Exercise description => Please write out the listing lines starting with the line that contains "Task: Open General settings gear in sidebar" and going on through the line that contains "Action: (x=60, y=181)", switching "sidebar" to "navigation panel" and keeping everything else the same. Leave the pictures out of your answer.

Supplied material =>
--*--

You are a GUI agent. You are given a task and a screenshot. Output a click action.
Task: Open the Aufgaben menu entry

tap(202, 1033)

--*--

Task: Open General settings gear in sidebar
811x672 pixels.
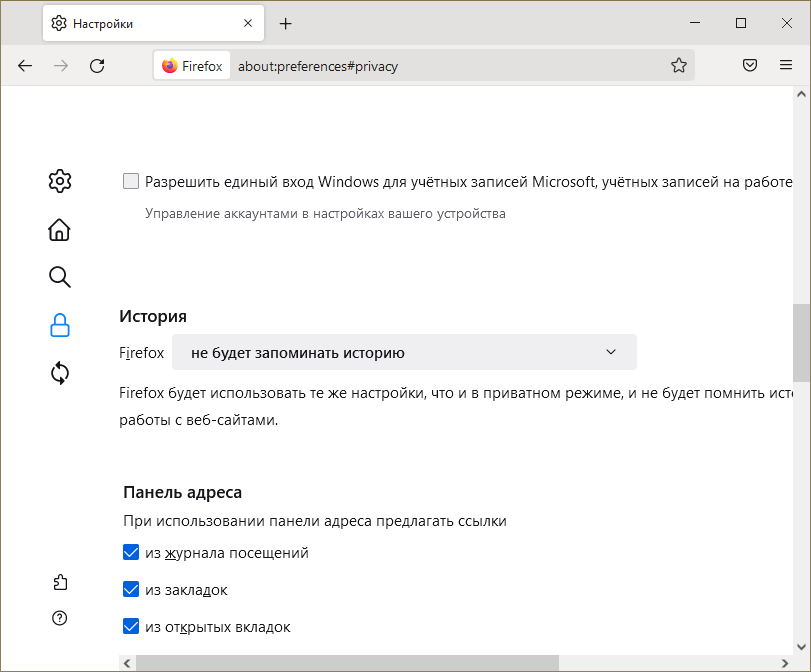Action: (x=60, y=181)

--*--

Exercise response =>
Task: Open General settings gear in navigation panel
811x672 pixels.
Action: (x=60, y=181)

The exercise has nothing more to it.